Nah, pemberian terima kasih dan bagi-bagi pekerjaan di kalangan elilt itulah yang kita rasakan sebagai penjajahan oleh bangsa sendiri. Artinya, banyak penguasa yang pasti lebih mementingkan dulu kelompoknya dibandingkan rakyat keseluruhan.

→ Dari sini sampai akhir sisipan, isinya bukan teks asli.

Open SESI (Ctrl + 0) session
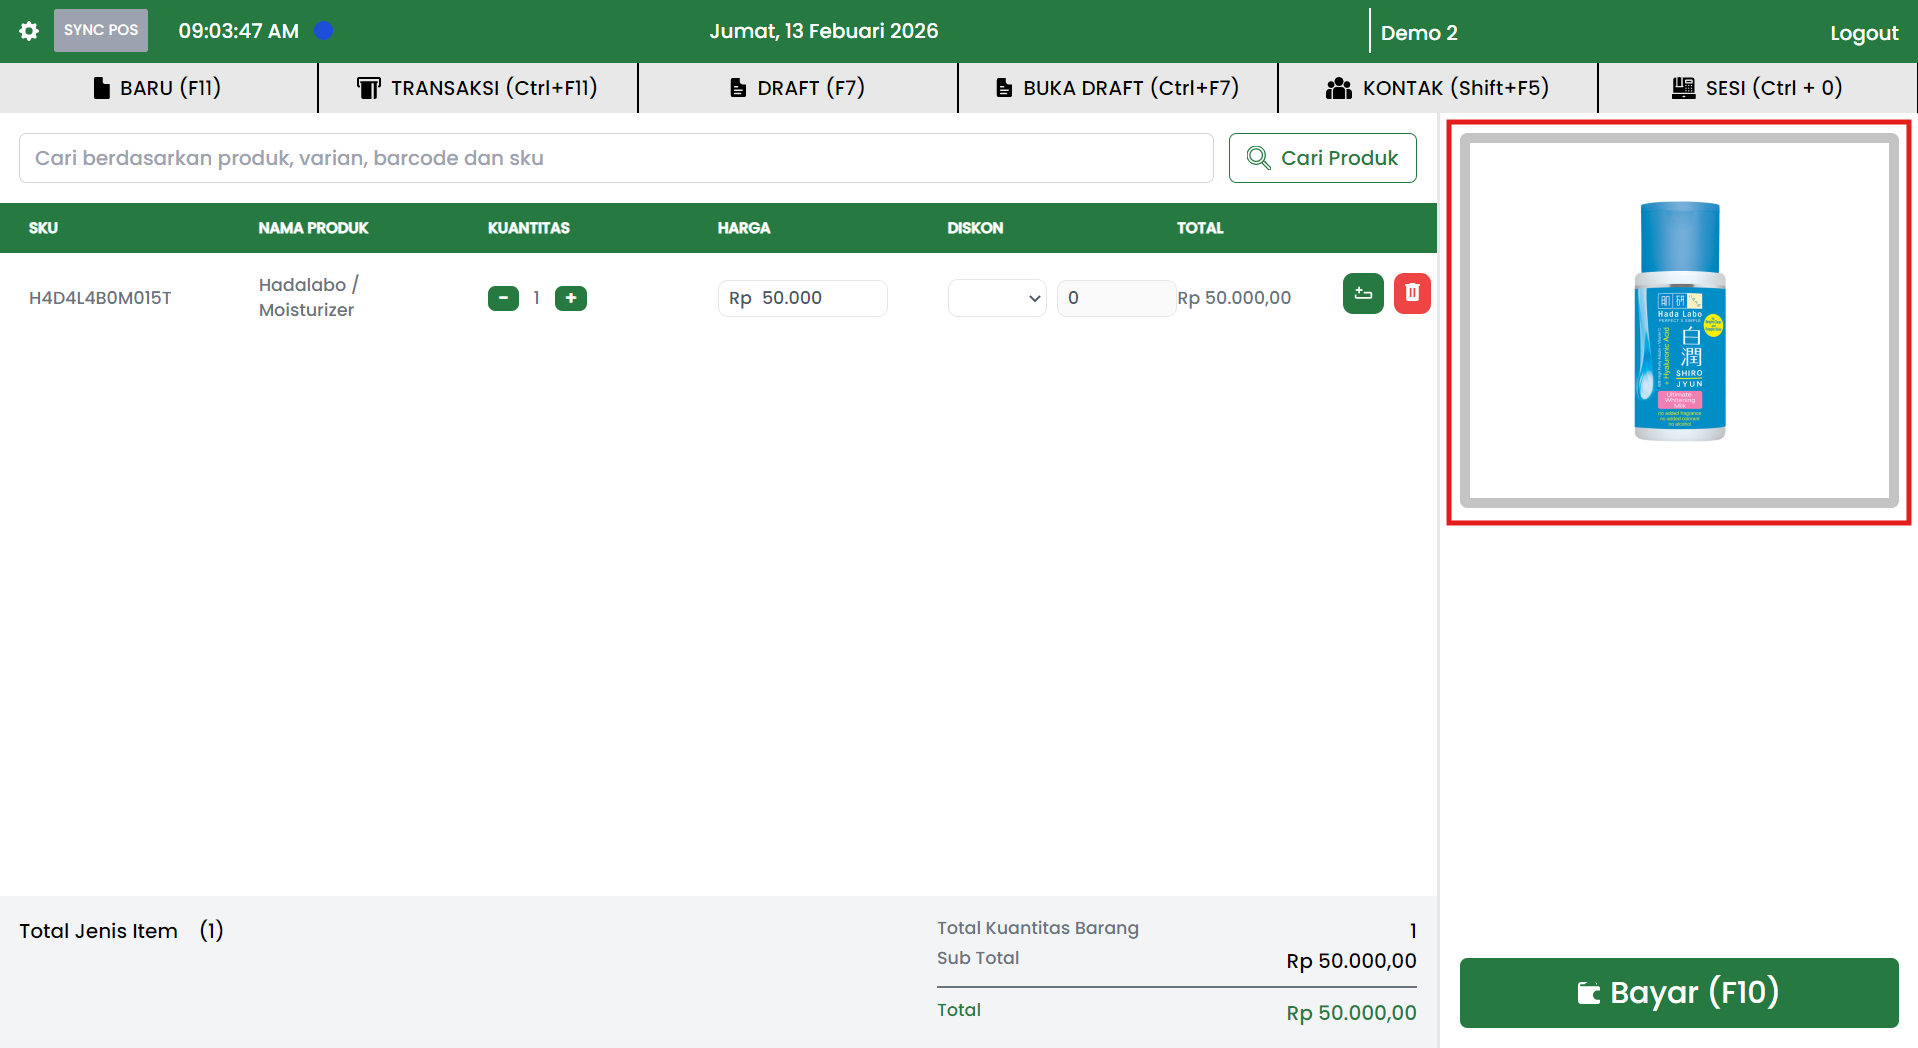Image resolution: width=1918 pixels, height=1048 pixels. [x=1757, y=88]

Kita mesti ingat bahwa demokrasi modern itu lahirnya dibidani oleh para pengusaha, bussinesman, yang menginginkan perusahaannya lebih meluaskan lagi kewenangan dan teritorialnya. Artinya, demokrasi itu menjadi sandaran utama untuk berbisnis dengan menggunakan slogan-slogan demi rakyat, untuk rakyat, kesejahteraan rakyat, dan lain sebagainya yang bertopeng rakyat. Padahal, dalam kenyataannya, rakyat itu dinomorsekiankan.

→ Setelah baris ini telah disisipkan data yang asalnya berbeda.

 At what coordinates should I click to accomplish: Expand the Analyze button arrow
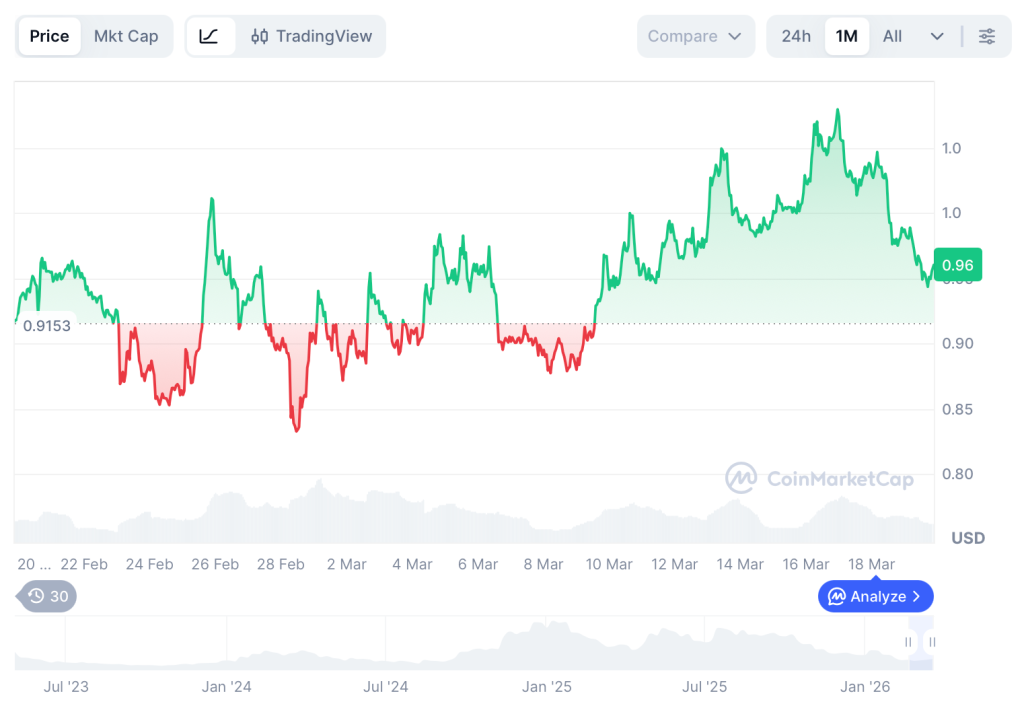pyautogui.click(x=915, y=597)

Dalam beberapa kali pengalaman saya bertemu para pemimpin partai, baik lokal maupun nasional, mereka itu sesungguhnya memiliki keinginan yang luhur untuk membawa Indonesia ke arah yang lebih baik dan lebih menjanjikan. Tak ada keraguan bahwa sungguh mereka itu berkata jujur. Mata dan lidahnya menggambarkan keinginan untuk baik. Mereka itu ada yang sudah berkuasa dan ada yang masih berada di luar kekuasaan. Akan tetapi, sayang seribu sayang karena mereka menggunakan mekanisme demokrasi, yang terjadi adalah mereka semua terjebak dalam lingkaran yang rumit dan sulit untuk keluar. Akibatnya, cita-cita luhur dan mulia mereka tidak bisa terlaksana karena banyak terikat oleh ini itu, pihak ini pihak itu, dan upaya-upaya mempertahankan kekuasaan yang menyita energi tidak sedikit.

Yang ingin saya tegaskan di sini adalah sebenarnya kita memiliki pemimpin-pemimpin yang baik dan bercita-cita mulia, rata-rata mereka itu jujur saat belum mendapatkan posisi kekuasaannya. Akan tetapi, saat bermain dalam demokrasi dan apalagi ketika sudah mendapatkan kekuasaan, kejujuran dan kebaikan yang ada itu mulai luntur. Mereka toh harus menang dan mendapatkan banyak suara. Untuk menang kan harus banyak melakukan sesuatu, harus melakukan kerja-kerja politik yang lumayan berat. Dalam melaksanakan kerja-kerja politik itu, tak sedikit perilaku-perilaku yang menodai kejujuran dan kebenaran. Alhasil, negeri ini masih begini-begini juga.

Jadi, penjajahan yang dirasakan dilangsungkan oleh bangsa sendiri, pada hakikatnya adalah sebagian besar para elit kita masih terjajah cara berpikirnya dan menganggap bahwa cara-cara hidup yang diajarkan oleh nilai-nilai kebaikan bangsa sebagai produk terbelakang dan kuno. Begitulah yang terjadi.

Memang agak sulit untuk memahaminya, namun hal ini saya pahami berdasarkan pengamatan, pengetahuan, dan keyakinan yang ada pada diri saya.